IPOL.ID – Badan Nasional Penanggulangan Terorisme (BNPT) menyebut kelompok Khilafatul Muslimin sama bahayanya dengan Hizbut Tahrir Indonesia (HTI), Negara Islam Indonesia (NII), serta Negara Islam Irak dan Suriah (ISIS). Pasalnya, mereka mengampanyekan tegaknya sistem khilafah.
Hal ini dikatakan Direktur Pencegahan BNPT Brigjen R Ahmad Nurwakhid menanggapi tayangan di media sosial terkait konvoi rombongan pemotor dengan membawa atribut bertuliskan kebangkitan khilafah di Brebes, Jawa Tengah; dan Cawang, Jakarta Timur.
Dalam beberapa atributnya, mereka mengampanyekan tegaknya sistem khilafah sebagai solusi umat yang dilakukan kelompok Khilafatul Muslimin.
Nurwakhid menyebut bahwa Khilafatul Muslimin memiliki cita dan ideologi yang sama dengan HTI, yang telah dibubarkan pemerintah, yaitu mendirikan khilafah. Bedanya, HTI merupakan gerakan transnasional dan sedang memperjuangkan sistem khilafah di berbagai negara.
“Sementara Khilafatul Muslimin mengeklaim sudah mendirikan khilafah dengan adanya khalifah yang terpilih,” kata Nurwakhid dalam keterangan tertulis yang dikutip pada Rabu (1/6/2022).
Nurwakhid menjelaskan genealogi Khilafatul Muslimin tidak bisa dilepaskan dari NII. Sebab, sebagian besar tokoh kunci dalam gerakan ini merupakan mantan NII.
Pendiri dan pemimpinnya, yakni Abdul Qadir Hasan Baraja yang merupakan mantan anggota NII sekaligus salah satu pendiri Pondok Pesantren Ngruki. Abdul Qadir juga ikut ambil bagian dalam Majelis Mujahidin Indonesia (MMI) pada 2000 walaupun memilih tidak aktif.
Nurwakhid menyampaikan ada beberapa parameter yang bisa dipakai dalam melihat Khilafatul Muslimin. Pertama, aspek ideologi sangat berbahaya dengan memiliki cita ideologi khilafah di Indonesia sebagaimana HTI.
“Walaupun dalam pengakuan mereka tidak bertentangan dengan Pancasila, namun ideologi mereka adalah mengafirkan sistem yang tidak sesuai dengan pandangannya,” jelas dia.
Kedua, kata Nurwakhid, secara historis, pendiri gerakan ini sangat dekat dengan kelompok radikal, seperti NII, MMI, dan memiliki rekam jejak dalam kasus terorisme.
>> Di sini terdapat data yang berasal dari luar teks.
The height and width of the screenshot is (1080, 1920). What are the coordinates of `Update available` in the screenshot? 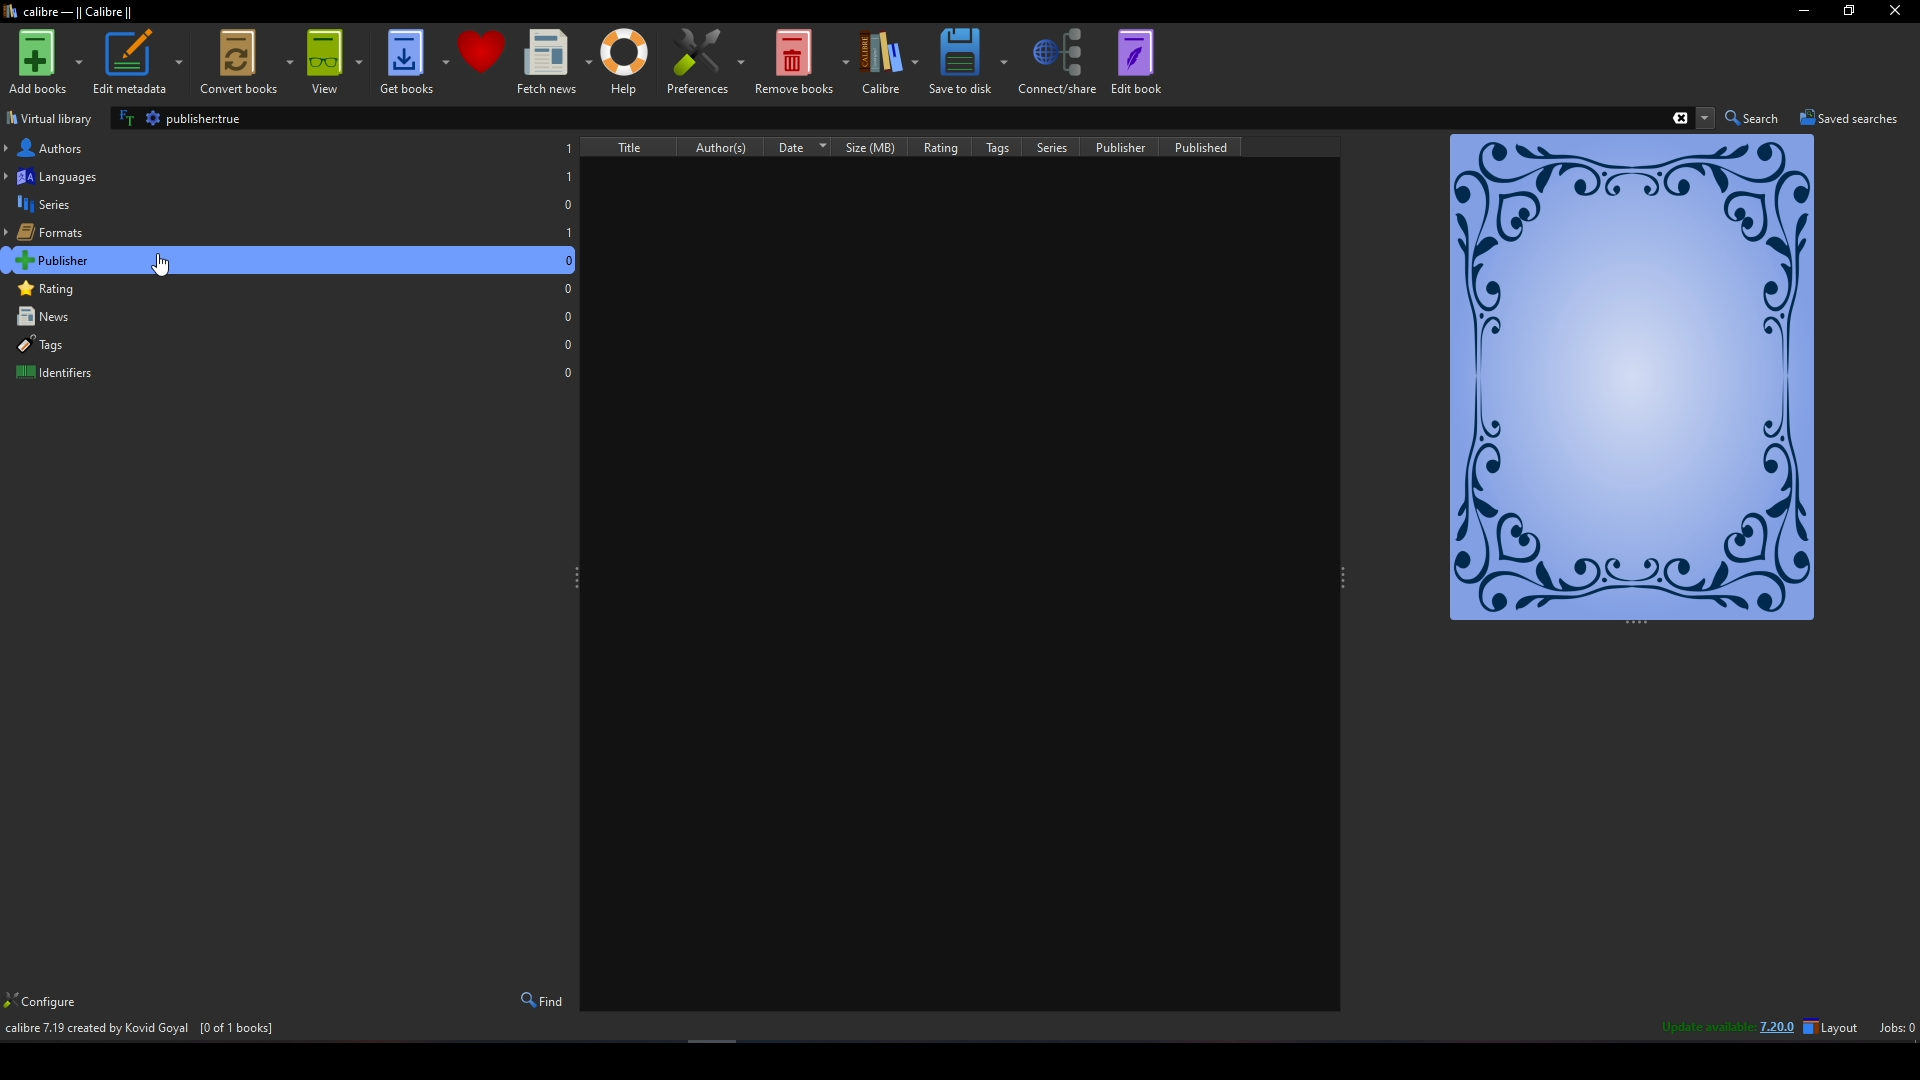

Baraja telah mengalami dua kali penahanan.
Pertama pada Januari 1979, berhubungan dengan Teror Warman, ditahan selama tiga tahun. Kemudian, ditangkap dan ditahan kembali selama 13 tahun, berhubungan dengan kasus bom di Jawa Timur dan Borobudur pada awal 1985.
Ketiga, dampak ideologis, gerakan ini yang memiliki cita-cita ideologi perubahan sistem sangat rentan bermetamorfosa dalam gerakan teror.
“Lihatlah kasus penangkapan NAS, tersangka teroris di Bekasi yang ditemukan di kontrakannya kardus berisi Khilafatul Muslimin dan logo bordir Khilafatul Muslimin,” ungkap dia.
Selain itu, gerakan Khilafatul Muslimin mudah berafiliasi dengan jaringan kelompok teror, seperti ISIS. Bahkan, saat masa kejayaan ISIS pada 2015, peneliti terorisme dari Singapura Rohan Gunaratna menggolongkan Khilafatul Muslimin berbaiat kepada ISIS.
Terkait masalah ini, Nurwakhid mengatakan BNPT akan melakukan koordinasi pencegahan dengan pemerintah daerah dan Forkopimda di seluruh wilayah NKRI untuk mewaspadai gerakan ini karena bertentangan dengan falsafah bangsa dan berpotensi melahirkan gerakan terorisme.
“Koordinasi ini akan terus dikuatkan. Tujuannya untuk terus melakukan deteksi sedini mungkin terkait potensi munculnya akar radikalisme dan terorisme di tengah masyarakat,” kata Nurwakhid.